L’art, c’est le culte et le déploiement du beau social. Or, qu’est-ce que le beau ? Nous appelons belle une formule simple et féconde, la loi de l’attraction newtonienne ou de l’équivalence des forces, une découverte grosse de conséquences, de vérités pressenties indéfiniment accumulables, ou une invention susceptible d’applications, d’utilités prolongées et sans limite aperçue[1]. Nous appelons belle une forme géométrique régulière, l’ellipse, la sphère, la ligne droite même, soit parce que la connaissance d’un seul de ces éléments nous procure implicitement celle de tous les autres, soit parce qu’elle est le chemin et donne l’idée d’une force non entravée, sûre d’elle-même et de son développement. Nous appelons belle une forme féminine qui réveille en nous soudain la foi endormie en la possibilité d’une félicité immense, c’est-à-dire d’une confiance sans borne en nous-même, en notre puissance et notre avenir. N’y a-t-il pas dans la vue d’une femme aimée, en même temps qu’un trouble profond, la perspective illimitée d’une sécurité profonde, incomparable, d’une plénitude de foi intérieure, d’un apaisement complet de toutes nos avidités, que sa possession nous promet ? Nous appelons belle la gloire qui nous assure le prolongement de notre vie multipliée, qui fait qu’avec l’attestation intérieure de notre existence étroite, individuelle, la certitude de notre action au dehors, large et grandissante, nous est donnée. Nous appelons belle, à un moindre degré la santé, qui, à un moindre degré, nous atteste le progrès ou la durée de notre pouvoir. Nous saluons belle la patrie, quand elle est grande et forte, et procure au citoyen l’assurance orgueilleuse, la foi du Romain dans sa ville éternelle. — En un mot, tout ce qui ouvre à notre besoin de confiance et de foi, une clairière inattendue, tout ce qui concourt puissamment à notre recherche du maximum de croyance, nous le qualifions beau. La beauté, c’est la vérité rassurante, fortifiante. La beauté, pour être plus précis, c’est le pressentiment de la vérité ou de l’utilité future, indéfinie, pleine et totale ; et, en outre, de la vérité ou de l’utilité collective, s’il s’agit de la beauté de l’art.

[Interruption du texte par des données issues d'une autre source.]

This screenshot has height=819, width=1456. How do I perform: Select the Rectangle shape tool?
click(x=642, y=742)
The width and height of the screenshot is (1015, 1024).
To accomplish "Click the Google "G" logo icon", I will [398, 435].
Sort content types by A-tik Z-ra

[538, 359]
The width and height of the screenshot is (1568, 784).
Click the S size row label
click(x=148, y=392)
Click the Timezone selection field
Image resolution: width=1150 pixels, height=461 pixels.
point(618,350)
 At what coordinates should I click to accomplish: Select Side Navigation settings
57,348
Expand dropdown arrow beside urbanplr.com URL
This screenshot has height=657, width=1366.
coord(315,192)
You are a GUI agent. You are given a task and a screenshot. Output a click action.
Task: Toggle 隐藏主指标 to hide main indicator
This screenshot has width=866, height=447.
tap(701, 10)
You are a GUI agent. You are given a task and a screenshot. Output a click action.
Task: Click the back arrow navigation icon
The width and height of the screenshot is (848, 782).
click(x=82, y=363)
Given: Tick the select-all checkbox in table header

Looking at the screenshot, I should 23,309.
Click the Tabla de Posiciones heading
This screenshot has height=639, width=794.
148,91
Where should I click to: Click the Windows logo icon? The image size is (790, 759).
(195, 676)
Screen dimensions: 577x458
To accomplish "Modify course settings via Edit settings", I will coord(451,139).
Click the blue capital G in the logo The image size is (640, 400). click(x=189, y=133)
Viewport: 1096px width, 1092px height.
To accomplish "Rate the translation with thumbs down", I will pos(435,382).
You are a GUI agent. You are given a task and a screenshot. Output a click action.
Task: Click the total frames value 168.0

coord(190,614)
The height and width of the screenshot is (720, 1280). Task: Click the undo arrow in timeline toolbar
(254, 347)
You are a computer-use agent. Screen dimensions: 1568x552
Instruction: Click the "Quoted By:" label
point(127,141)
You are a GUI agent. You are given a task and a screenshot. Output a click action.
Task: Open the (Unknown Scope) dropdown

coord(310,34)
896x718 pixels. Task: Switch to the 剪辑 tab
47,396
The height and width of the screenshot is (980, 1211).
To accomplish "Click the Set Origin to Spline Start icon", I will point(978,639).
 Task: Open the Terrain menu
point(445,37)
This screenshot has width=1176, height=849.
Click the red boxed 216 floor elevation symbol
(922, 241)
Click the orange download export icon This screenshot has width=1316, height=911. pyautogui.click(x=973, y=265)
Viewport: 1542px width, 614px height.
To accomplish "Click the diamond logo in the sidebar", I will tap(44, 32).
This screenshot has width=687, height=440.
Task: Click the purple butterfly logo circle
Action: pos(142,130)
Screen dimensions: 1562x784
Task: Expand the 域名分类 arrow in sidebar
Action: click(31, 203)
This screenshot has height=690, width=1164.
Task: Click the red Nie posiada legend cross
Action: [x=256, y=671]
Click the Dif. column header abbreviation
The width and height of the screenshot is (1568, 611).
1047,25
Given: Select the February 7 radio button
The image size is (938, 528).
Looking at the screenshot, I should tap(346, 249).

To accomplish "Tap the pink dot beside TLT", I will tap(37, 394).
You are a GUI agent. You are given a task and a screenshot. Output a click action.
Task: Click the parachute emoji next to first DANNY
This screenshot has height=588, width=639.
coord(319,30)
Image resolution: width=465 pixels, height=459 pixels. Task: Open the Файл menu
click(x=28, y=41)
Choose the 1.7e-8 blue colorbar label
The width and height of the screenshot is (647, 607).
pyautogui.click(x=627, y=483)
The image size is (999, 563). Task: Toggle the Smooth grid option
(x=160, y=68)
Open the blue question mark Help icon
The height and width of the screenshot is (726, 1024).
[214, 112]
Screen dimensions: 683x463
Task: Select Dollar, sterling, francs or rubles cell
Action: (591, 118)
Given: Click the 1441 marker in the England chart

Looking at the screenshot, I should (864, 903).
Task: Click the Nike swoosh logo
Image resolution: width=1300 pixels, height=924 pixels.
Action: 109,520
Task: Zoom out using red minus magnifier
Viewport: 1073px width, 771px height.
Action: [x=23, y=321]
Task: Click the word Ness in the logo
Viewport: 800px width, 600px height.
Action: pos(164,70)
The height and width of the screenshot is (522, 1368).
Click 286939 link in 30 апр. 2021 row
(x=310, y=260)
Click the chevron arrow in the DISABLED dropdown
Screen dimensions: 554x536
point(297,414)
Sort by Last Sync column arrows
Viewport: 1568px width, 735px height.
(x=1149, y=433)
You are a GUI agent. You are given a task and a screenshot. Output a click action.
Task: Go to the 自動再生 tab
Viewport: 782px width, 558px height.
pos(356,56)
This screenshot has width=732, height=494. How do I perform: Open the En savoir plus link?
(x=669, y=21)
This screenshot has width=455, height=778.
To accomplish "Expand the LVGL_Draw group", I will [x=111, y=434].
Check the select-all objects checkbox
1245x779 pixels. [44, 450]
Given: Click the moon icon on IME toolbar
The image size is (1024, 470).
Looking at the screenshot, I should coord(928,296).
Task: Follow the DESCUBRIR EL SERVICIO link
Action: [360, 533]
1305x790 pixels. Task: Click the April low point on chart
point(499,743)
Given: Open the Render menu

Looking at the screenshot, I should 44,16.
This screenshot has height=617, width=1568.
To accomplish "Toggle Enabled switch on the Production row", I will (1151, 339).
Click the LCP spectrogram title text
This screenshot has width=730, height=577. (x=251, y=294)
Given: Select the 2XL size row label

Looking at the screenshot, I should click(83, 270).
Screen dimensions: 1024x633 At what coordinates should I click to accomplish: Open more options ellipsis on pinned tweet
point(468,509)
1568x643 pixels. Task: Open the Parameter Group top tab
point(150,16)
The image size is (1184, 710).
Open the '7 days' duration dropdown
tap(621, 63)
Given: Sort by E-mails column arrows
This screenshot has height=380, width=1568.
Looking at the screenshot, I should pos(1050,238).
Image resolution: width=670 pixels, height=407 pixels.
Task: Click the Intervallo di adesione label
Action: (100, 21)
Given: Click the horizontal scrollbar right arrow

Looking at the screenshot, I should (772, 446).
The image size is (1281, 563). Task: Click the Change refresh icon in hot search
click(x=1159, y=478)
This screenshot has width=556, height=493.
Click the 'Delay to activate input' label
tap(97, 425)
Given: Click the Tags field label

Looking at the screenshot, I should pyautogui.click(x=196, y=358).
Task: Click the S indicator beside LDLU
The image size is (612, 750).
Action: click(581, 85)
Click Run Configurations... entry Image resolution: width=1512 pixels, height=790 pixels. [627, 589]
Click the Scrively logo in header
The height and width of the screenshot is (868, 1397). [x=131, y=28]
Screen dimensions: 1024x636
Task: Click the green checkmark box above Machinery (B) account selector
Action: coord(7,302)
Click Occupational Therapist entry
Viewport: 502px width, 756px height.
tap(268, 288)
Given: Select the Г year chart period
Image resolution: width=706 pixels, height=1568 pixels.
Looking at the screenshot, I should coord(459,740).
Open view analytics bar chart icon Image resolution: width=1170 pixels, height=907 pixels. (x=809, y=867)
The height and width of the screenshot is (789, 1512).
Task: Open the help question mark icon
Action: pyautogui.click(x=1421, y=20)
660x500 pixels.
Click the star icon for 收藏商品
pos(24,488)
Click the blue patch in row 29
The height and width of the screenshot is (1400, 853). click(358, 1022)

  1. Le plus haut degré de l’utilité d’une chose, c’est d’être utile à provoquer de nouvelles utilités différentes ; le plus haut degré de la vérité d’une idée, c’est d’être la source de nouvelles vérités. Aussi, le plus souvent, appelons-nous simplement utile, une invention que nous jugeons susceptible de se répandre par imitation d’une façon durable, et vraie une idée que nous nous bornons à juger susceptible de se propager longtemps dans les esprits ; tandis que nous réservons l’épithète belle pour une idée que nous jugeons propre à en faire découvrir d’autres, et pour une invention que nous jugeons féconde en inventions ultérieures.